Elle leva les yeux vers lui, ses prunelles sombres brillant à la lumière de l'écran.

''Mais si un jour elle pose ses mains sur toi, ce sera différent. Ce ne sera plus de la stratégie.''

Aurélien haussa légèrement un sourcil. Il n'était pas surpris. Simplement attentif.

'' Tu réagirais comment ?''

''Je la préviendrai une seule fois.'' répondit-elle, la voix aussi calme qu'un lac de montagne. ''Je ne suis pas jalouse, Aurélien. Mais je suis une femme d'honneur. Et une compagne n'est pas une silhouette dans le décor. ''

Il ne répondit pas tout de suite. Il connaissait cette Saeko-là. Fidèle. Discrète. Mais farouche. Ce n'était pas de la violence — c'était un engagement total. Et il comprenait mieux chaque jour pourquoi elle l'avait choisi, et pourquoi il l'avait laissée entrer dans sa vie malgré ses propres murailles.

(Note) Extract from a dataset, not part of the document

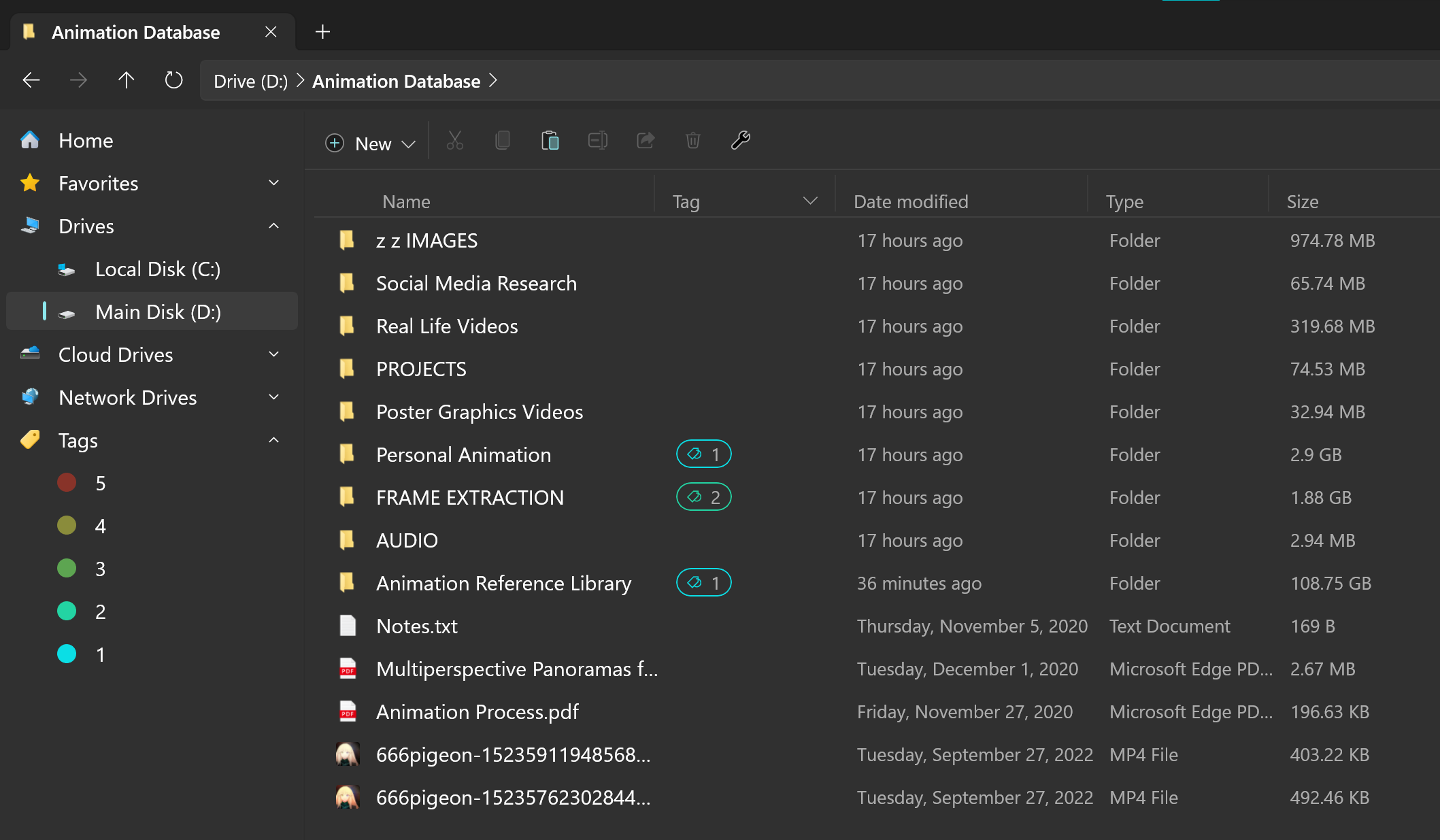The width and height of the screenshot is (1440, 840).
Task: Go back using the back arrow
Action: pos(31,80)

'' Tu veux que je la renvoie ?''

Elle secoua doucement la tête contre son torse. ''Non. Elle est utile. Elle sera précieuse. Elle est même intrigante.''

Un battement de pause. Puis, tout bas : ''Mais je veux qu'elle sache que je suis là. Et que malgré les silences, malgré ta logique, tu ne m'as pas choisie par défaut.''

Aurélien passa une main dans ses cheveux, les ramenant lentement sur sa nuque. Il ne disait pas souvent les choses. Mais ses gestes, eux, étaient rarement équivoques.

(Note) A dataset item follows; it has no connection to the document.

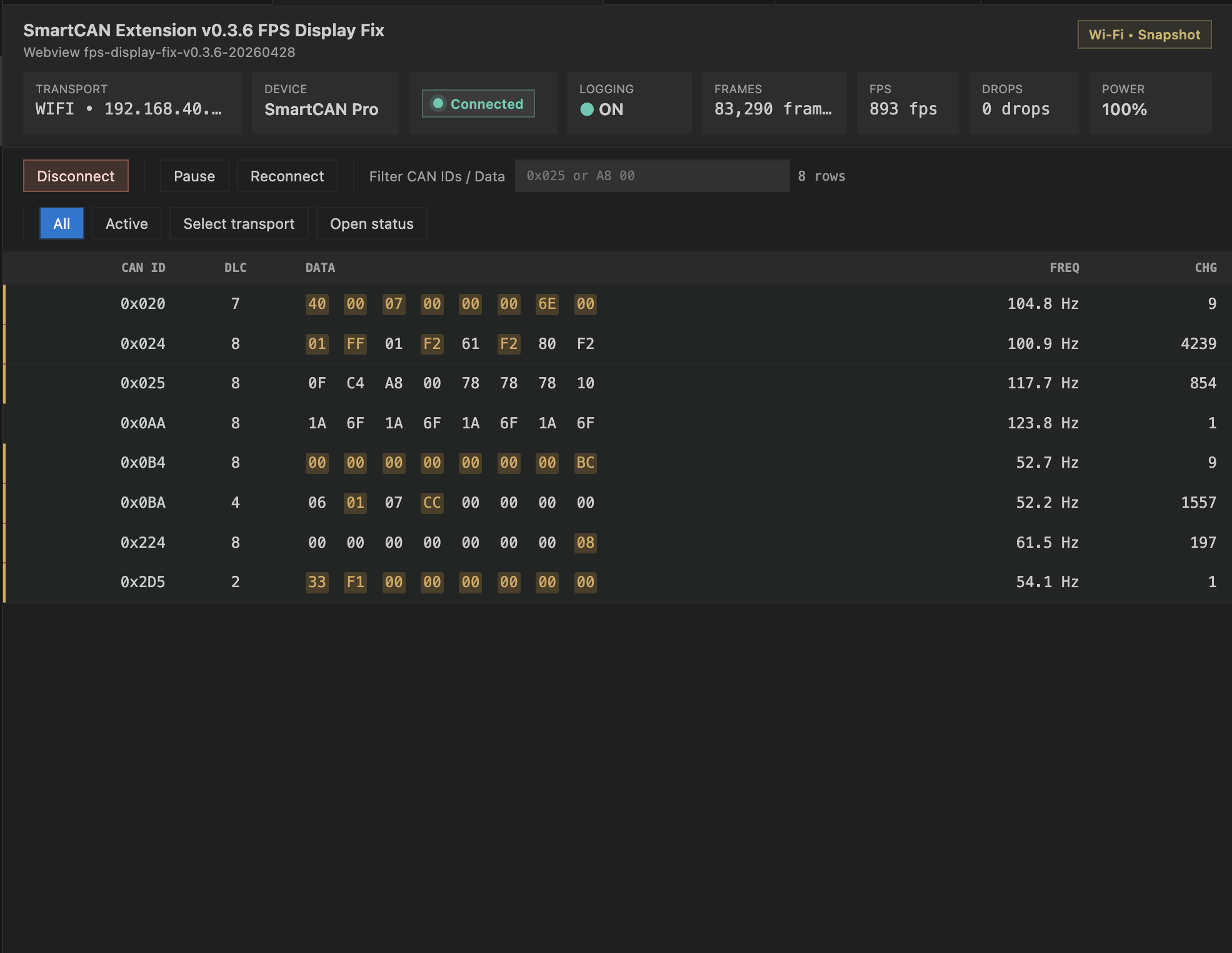Click the CHG column header
1232x953 pixels.
[x=1205, y=268]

''Tu es la première que j'ai laissée entrer. La seule qui peut m'arrêter dans un couloir sans que je m'agace. Tu sais déjà.''

Elle ferma les yeux. '' Dis-le devant elle, un jour. Pas pour moi. Pour elle.''

Aurélien hocha lentement la tête. ''Si nécessaire.''

Un silence les enveloppa à nouveau. Cette fois plus calme. Moins tendu.

Saeko s'endormit contre lui, la main toujours posée sur sa poitrine, comme un sceau vivant, discret mais indélébile.